Anyone but the ones who actually broke it.
He fed them the old poison in a new bottle.
And they drank it.
And they asked for more.
The ultimate irony?
They let themselves be gulled — not by a fellow struggler, not by a fighter who knew what it meant to claw for survival — but by a man who already had everything they thought they wanted.
A man whose “empire” was a mom-and-pop operation wearing a fake crown.
A man whose millions were more excuses and failures than real dollars.
A man who spent more time dodging bankruptcies than building anything real.
And when the grifts dried up, when the brand started to crumble, he did what every con man does — he sold a new illusion.
He took a leave of absence from his latest scam and went to play a businessman on TV.
And now?
He doesn't even bother keeping up the act.
He spends his days hawking watches, sneakers, NFTs, and bibles to the same people who made him a king.
Hell, when he got booked — fingerprinted, mugshotted, charged like the common criminal he is — he literally cut up the suit he wore that day and sold the pieces.
He sold them scraps of his own humiliation — and they lined up to buy it.

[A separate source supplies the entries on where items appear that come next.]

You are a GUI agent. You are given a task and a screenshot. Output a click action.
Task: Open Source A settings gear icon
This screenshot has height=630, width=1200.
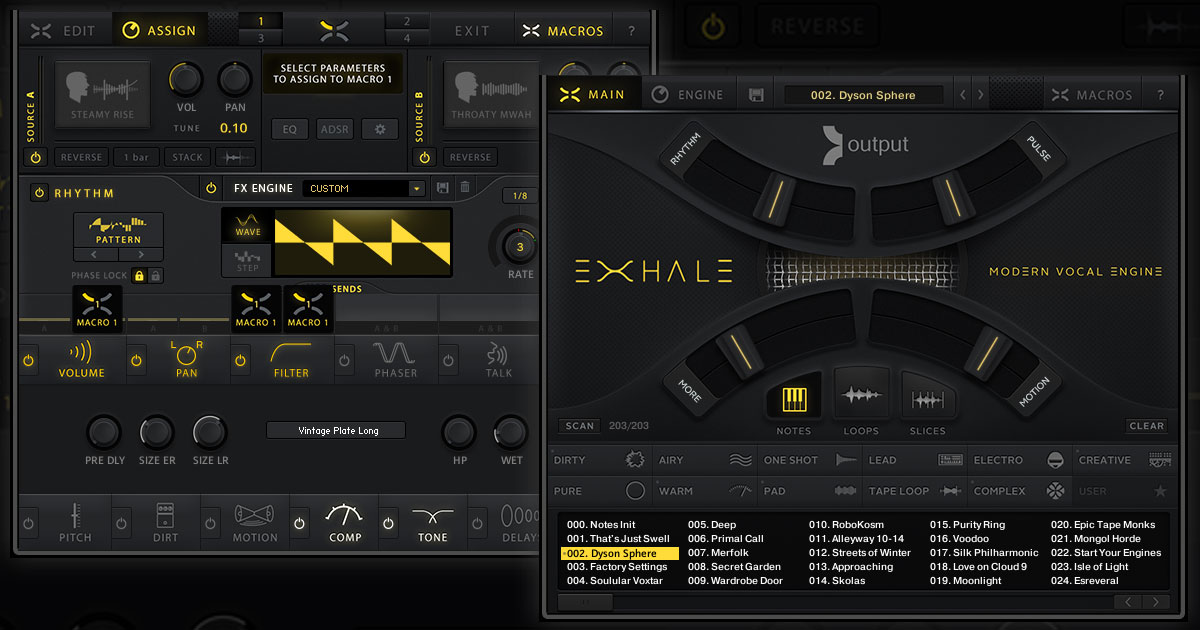[x=379, y=129]
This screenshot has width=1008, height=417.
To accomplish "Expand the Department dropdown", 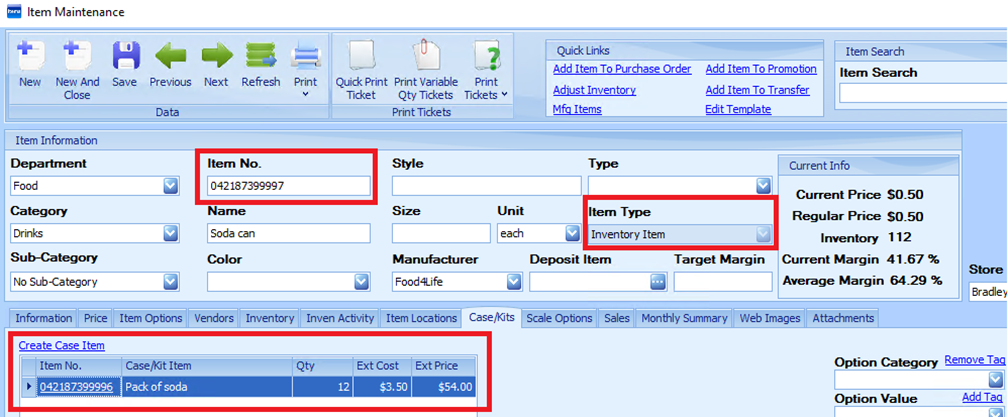I will click(x=170, y=186).
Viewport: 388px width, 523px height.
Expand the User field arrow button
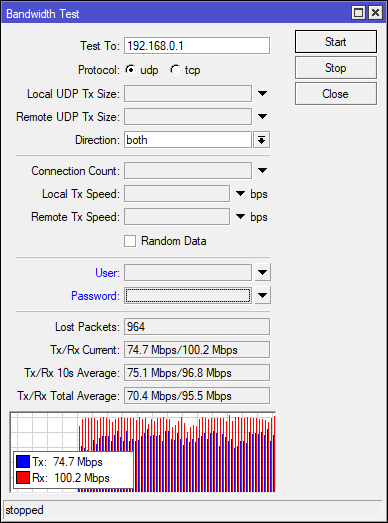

Still believing that somehow, by owning a sliver of his shame, they were getting one step closer to the dream he was never going to let them have.
They didn’t rally behind a builder.
They didn’t rally behind a fighter.
They rallied behind an actor — a man cosplaying the very dream they were dying for, while he pocketed their desperation and called it victory.
And that’s the truth:
Real abundance isn’t hoarding.
It isn’t owning 18 cars for one ass.
It isn’t building a golden crapper while people outside are starving.
Real abundance is not living in fear.
Real abundance is having the space and freedom to smell the grass,
to feel the breeze upon your face,
to be free from fear and anxiety.
It’s having the space to let love and happiness in —
and knowing you don’t have to crush anyone else to get there.
We could live that way.
We should live that way.
This planet was once abundant enough for all of us.
But balance was lost when the few decided it wasn’t enough to live well — they had to live like gods.
And everyone else?
Cannon fodder for their next quarterly earnings report.
The future isn’t in their castles.
The future is in the fields we plant — one stubborn grass seed at a time.
Because in the end, the Right of Man is to live in abundance.